Your objective.
Return the records exactly as they are.

Data excerpts.
□ □ □ □
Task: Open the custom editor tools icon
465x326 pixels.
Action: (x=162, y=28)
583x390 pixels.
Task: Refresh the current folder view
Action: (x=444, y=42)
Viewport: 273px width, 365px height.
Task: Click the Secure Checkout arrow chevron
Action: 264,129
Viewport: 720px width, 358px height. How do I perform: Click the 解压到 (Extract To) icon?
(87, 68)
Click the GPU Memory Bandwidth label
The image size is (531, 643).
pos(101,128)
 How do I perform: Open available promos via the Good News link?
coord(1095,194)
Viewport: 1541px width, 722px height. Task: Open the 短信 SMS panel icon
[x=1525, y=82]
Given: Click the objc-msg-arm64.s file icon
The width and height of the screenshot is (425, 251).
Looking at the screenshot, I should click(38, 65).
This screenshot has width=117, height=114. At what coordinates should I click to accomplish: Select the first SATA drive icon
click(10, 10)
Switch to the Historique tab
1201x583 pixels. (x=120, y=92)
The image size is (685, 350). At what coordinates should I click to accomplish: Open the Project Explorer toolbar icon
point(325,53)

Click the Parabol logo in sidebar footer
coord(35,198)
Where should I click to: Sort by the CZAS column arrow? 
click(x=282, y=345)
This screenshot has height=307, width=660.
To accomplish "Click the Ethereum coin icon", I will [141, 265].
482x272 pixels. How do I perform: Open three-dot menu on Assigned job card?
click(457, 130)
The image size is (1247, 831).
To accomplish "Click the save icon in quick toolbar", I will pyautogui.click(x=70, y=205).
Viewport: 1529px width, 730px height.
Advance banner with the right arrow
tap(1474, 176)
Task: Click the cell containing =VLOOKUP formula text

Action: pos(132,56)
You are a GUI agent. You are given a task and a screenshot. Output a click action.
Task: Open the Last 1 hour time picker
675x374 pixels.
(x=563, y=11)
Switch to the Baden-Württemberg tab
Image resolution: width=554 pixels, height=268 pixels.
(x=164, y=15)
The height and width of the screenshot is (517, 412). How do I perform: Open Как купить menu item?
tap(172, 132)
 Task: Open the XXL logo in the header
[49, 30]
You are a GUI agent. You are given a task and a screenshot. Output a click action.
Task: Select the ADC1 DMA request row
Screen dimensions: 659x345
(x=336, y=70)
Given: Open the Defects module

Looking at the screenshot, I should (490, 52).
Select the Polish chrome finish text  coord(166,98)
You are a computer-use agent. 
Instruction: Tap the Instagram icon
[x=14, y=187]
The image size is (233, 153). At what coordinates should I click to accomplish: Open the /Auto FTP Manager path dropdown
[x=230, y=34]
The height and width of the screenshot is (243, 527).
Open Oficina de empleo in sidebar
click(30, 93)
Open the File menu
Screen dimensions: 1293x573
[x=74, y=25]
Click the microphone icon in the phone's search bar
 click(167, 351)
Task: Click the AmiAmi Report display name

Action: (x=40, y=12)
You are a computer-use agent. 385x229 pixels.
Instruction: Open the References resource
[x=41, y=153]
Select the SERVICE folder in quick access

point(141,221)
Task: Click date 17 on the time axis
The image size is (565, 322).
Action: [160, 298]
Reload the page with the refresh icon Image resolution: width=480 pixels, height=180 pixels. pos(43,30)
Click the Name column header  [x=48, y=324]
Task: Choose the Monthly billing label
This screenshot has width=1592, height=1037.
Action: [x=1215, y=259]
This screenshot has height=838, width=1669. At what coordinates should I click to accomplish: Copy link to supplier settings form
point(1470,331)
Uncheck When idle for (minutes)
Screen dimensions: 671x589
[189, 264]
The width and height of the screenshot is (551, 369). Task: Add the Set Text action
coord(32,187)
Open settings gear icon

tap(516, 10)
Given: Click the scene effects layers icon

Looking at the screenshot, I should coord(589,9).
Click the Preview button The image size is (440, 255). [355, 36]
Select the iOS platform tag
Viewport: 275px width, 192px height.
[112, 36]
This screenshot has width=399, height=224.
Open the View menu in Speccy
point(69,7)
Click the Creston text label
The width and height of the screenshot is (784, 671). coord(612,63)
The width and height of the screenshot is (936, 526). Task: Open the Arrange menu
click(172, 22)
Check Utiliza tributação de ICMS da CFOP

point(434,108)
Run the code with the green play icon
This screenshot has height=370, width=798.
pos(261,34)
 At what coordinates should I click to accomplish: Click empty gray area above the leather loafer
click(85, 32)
□ □ □ □
Expected answer.
Task: Open the custom editor tools icon
465x326 pixels.
Action: (x=162, y=28)
583x390 pixels.
Task: Refresh the current folder view
Action: (x=444, y=42)
Viewport: 273px width, 365px height.
Task: Click the Secure Checkout arrow chevron
Action: 264,129
Viewport: 720px width, 358px height. How do I perform: Click the 解压到 (Extract To) icon?
(87, 68)
Click the GPU Memory Bandwidth label
The image size is (531, 643).
pos(101,128)
 How do I perform: Open available promos via the Good News link?
coord(1095,194)
Viewport: 1541px width, 722px height. Task: Open the 短信 SMS panel icon
[x=1525, y=82]
Given: Click the objc-msg-arm64.s file icon
The width and height of the screenshot is (425, 251).
Looking at the screenshot, I should click(38, 65).
This screenshot has width=117, height=114. At what coordinates should I click to accomplish: Select the first SATA drive icon
click(10, 10)
Switch to the Historique tab
1201x583 pixels. (x=120, y=92)
The image size is (685, 350). At what coordinates should I click to accomplish: Open the Project Explorer toolbar icon
point(325,53)

Click the Parabol logo in sidebar footer
coord(35,198)
Where should I click to: Sort by the CZAS column arrow? 
click(x=282, y=345)
This screenshot has height=307, width=660.
To accomplish "Click the Ethereum coin icon", I will [141, 265].
482x272 pixels. How do I perform: Open three-dot menu on Assigned job card?
click(457, 130)
The image size is (1247, 831).
To accomplish "Click the save icon in quick toolbar", I will pyautogui.click(x=70, y=205).
Viewport: 1529px width, 730px height.
Advance banner with the right arrow
tap(1474, 176)
Task: Click the cell containing =VLOOKUP formula text

Action: pos(132,56)
You are a GUI agent. You are given a task and a screenshot. Output a click action.
Task: Open the Last 1 hour time picker
675x374 pixels.
(x=563, y=11)
Switch to the Baden-Württemberg tab
Image resolution: width=554 pixels, height=268 pixels.
(x=164, y=15)
The height and width of the screenshot is (517, 412). How do I perform: Open Как купить menu item?
tap(172, 132)
 Task: Open the XXL logo in the header
[49, 30]
You are a GUI agent. You are given a task and a screenshot. Output a click action.
Task: Select the ADC1 DMA request row
Screen dimensions: 659x345
(x=336, y=70)
Given: Open the Defects module

Looking at the screenshot, I should (490, 52).
Select the Polish chrome finish text  coord(166,98)
You are a computer-use agent. 
Instruction: Tap the Instagram icon
[x=14, y=187]
The image size is (233, 153). At what coordinates should I click to accomplish: Open the /Auto FTP Manager path dropdown
[x=230, y=34]
The height and width of the screenshot is (243, 527).
Open Oficina de empleo in sidebar
click(30, 93)
Open the File menu
Screen dimensions: 1293x573
[x=74, y=25]
Click the microphone icon in the phone's search bar
 click(167, 351)
Task: Click the AmiAmi Report display name

Action: (x=40, y=12)
You are a computer-use agent. 385x229 pixels.
Instruction: Open the References resource
[x=41, y=153]
Select the SERVICE folder in quick access

point(141,221)
Task: Click date 17 on the time axis
The image size is (565, 322).
Action: [160, 298]
Reload the page with the refresh icon Image resolution: width=480 pixels, height=180 pixels. pos(43,30)
Click the Name column header  [x=48, y=324]
Task: Choose the Monthly billing label
This screenshot has width=1592, height=1037.
Action: [x=1215, y=259]
This screenshot has height=838, width=1669. At what coordinates should I click to accomplish: Copy link to supplier settings form
point(1470,331)
Uncheck When idle for (minutes)
Screen dimensions: 671x589
[189, 264]
The width and height of the screenshot is (551, 369). Task: Add the Set Text action
coord(32,187)
Open settings gear icon

tap(516, 10)
Given: Click the scene effects layers icon

Looking at the screenshot, I should coord(589,9).
Click the Preview button The image size is (440, 255). [355, 36]
Select the iOS platform tag
Viewport: 275px width, 192px height.
[112, 36]
This screenshot has width=399, height=224.
Open the View menu in Speccy
point(69,7)
Click the Creston text label
The width and height of the screenshot is (784, 671). coord(612,63)
The width and height of the screenshot is (936, 526). Task: Open the Arrange menu
click(172, 22)
Check Utiliza tributação de ICMS da CFOP

point(434,108)
Run the code with the green play icon
This screenshot has height=370, width=798.
pos(261,34)
 At what coordinates should I click to accomplish: Click empty gray area above the leather loafer
click(85, 32)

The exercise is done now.